Светлана даже знала почему. Баюша.
— Тут же князь Волков, сам тронодержатель…
Она хмыкнула: просто он решил разыграть свою карту с короной для своего сына.
— Он не предупреждал о такой возможности… К удару оказались не готовы — кромешники сосредоточены были вокруг руин Санкт-Петербурга, собираясь там гасить землю. Пришлось оперативно перераспределять силы. Сейчас почти все кромешники тут, в Суходольской губернии. В процессе гашения духа земли три кромешника выгорели, десять окончательно перешли в Навь. Это приемлемые потери. Мы закладывали на гашение земли до тридцати процентов — из-за неожиданности удара.
Светлана побледнела:
— То есть погибло тринадцать…
— Десять!
— Десять процентов кромешников⁈
Кошка повторился, даже не заметив её возмущения:
— Это приемлемые потери. В «Катькину истерику» потери были девяносто процентов. Сейчас всего десять. На пламя мы закладываем потери в двадцать пять-тридцать процентов. И не смотри так. Напоминаю: мы не люди.
— Это не значит, что вам небольно и нестрашно умирать.
— Мы не умираем, Вета. Подумай еще раз. Твоя жизнь и нежизни нечисти. Мы справимся. Мы погасим и пламя, и воздух, и воду. Столько раз, сколько потребуется. Мы даже нежитью вернемся, если надо. Дай земле переболеть.
— Вали в ад! — страшнее ругательств она не знала. Она встала: — я иду в Навь. Мне нужны ответы, которые ты не готов мне дать. Кстати, кромешникам обо мне ни слова — развею!
— Не скажу, Вета, раз ты так хочешь. — Он воспитанно поднялся со стула. Тот растаял во тьме легкой дымкой. — Я готов дать ответы. Готова ли ты принять их?

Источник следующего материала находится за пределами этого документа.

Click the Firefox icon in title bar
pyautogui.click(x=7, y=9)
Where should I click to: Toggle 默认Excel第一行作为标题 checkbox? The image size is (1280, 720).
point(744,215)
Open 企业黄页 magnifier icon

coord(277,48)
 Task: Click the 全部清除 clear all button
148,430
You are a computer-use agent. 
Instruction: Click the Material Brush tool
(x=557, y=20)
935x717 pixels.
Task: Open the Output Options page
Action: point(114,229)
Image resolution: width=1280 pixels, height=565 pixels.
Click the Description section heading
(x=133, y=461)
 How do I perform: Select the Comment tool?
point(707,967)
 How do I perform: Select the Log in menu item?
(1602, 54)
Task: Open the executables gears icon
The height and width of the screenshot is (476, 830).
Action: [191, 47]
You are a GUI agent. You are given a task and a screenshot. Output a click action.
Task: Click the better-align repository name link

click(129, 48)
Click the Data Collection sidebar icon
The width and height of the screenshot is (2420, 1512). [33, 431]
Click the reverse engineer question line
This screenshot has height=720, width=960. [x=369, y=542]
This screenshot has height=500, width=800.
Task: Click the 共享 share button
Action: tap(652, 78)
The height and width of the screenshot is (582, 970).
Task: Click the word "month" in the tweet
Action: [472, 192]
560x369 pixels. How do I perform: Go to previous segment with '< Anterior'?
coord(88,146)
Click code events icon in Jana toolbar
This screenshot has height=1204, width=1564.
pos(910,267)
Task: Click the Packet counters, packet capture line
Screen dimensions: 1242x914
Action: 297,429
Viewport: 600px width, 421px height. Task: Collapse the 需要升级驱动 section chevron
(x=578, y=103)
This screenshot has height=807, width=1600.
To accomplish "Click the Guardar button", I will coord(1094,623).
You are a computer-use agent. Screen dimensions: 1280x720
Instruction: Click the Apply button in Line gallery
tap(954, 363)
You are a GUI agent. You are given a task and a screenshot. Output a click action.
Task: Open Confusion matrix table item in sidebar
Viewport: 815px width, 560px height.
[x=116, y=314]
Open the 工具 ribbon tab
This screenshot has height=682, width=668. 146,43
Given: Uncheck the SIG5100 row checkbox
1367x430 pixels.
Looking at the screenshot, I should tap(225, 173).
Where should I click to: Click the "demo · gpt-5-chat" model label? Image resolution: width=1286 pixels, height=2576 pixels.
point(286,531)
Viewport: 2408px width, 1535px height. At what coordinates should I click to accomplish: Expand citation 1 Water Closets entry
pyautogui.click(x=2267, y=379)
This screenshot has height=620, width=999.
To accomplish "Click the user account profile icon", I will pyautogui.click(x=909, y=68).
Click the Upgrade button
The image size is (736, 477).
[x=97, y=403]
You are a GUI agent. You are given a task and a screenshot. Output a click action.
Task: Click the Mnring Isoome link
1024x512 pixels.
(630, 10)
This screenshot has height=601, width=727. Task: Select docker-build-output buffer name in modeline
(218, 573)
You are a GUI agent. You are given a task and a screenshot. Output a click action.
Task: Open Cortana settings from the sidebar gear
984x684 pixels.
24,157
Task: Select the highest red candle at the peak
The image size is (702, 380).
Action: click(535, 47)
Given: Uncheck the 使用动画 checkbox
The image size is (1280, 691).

— Я уже говорила! Повторять не люблю.
Кошка мягко сказал:
— Моя девочка…
Она предпочла промолчать. Как молчала и после возвращения памяти. Как молчала и возвращаясь в Явь. Как молчала, когда почти до полуночи помогала разбирать завалы. Угадать, кто из плечистых парней кромешник, а кто просто человек не удавалось. Кромешники, придя на помощь, свою пугающую всех форму с собачьей головой не надели. Народ и так на пределе, ссоры и драки вспыхивали на пустом месте. Жандармы еле успевали гасить искры назревающих бунтов, потому что горожане не знали, где будут спать этой ночью, что будут есть и чем кормить своих голодных детей… А еще они в ужасе ждали пламя.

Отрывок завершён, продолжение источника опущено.